Theoretical analysis of small pt particles on rutile tio2(110) surfaces

Abstract

The adsorption profiles and electronic structures of Pt-n(n = 1-4) clusters on stoichiometric, reduced and reconstructed rutile TiO2(110) surfaces were systematically studied using on site d-d Coulomb interaction corrected hybrid density-functional-theory (DFT) calculations. The atomic structure of small Pt cluster adsorbates mainly depends on the stoichiometry of the corresponding titania support. The cluster shapes on the bulk terminated ideal surface look like their gas phase low-energy structures. However, for instance, they get significantly distorted on the reduced surfaces with increasing oxygen vacancies. On nonstoichiometric surfaces, Pt-Ti coordination becomes dominant in the determination of the adsorption geometries. The electronic structure of Pt-n/TiO2(110) systems cannot be correctly described by pure DFT methods, particularly for nonstoichiometric cases due to the inappropriate treatment of the correlation for d electrons.

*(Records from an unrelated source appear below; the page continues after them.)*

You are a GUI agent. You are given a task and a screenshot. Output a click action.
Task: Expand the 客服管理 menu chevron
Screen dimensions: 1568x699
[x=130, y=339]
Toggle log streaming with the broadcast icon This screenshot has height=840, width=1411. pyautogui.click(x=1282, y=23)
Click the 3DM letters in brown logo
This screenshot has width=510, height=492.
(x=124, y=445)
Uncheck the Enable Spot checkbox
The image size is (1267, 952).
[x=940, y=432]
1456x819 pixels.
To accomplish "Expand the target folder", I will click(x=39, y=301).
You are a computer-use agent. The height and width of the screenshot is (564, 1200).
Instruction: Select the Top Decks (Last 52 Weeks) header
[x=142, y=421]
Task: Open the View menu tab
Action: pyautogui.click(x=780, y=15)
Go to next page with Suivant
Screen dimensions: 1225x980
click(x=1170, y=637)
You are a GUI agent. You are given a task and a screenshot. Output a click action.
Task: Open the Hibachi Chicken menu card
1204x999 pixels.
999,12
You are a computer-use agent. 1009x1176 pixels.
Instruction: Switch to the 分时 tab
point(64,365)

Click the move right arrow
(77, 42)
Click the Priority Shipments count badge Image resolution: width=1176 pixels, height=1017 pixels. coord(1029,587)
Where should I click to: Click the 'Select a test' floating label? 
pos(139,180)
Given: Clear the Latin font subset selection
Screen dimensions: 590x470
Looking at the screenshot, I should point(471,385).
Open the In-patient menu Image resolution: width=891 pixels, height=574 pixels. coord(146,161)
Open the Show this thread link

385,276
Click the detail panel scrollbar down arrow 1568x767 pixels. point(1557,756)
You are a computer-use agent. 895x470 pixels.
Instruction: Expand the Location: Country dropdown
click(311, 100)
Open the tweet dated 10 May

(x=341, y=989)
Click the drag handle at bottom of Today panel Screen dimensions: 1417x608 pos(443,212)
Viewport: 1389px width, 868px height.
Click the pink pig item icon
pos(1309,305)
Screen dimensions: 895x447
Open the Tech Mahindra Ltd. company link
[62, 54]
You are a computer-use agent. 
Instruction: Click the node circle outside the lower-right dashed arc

We performed DFT + U calculations to give a reasonable description of the reconstructed rutile (110) surface. Pt clusters induce local surface relaxations that influence band edges of titania support and bring a number of band-gap states depending on the cluster size. Significant band gap narrowing occurs upon Pt-n-surface interaction due to adsorbate driven states on the bulk terminated and reduced surfaces. On the other hand, they give rise to a band-gap widening associated to partial reoxidation of the reconstructed surface. No metallization arises even for Pt-4 on rutile.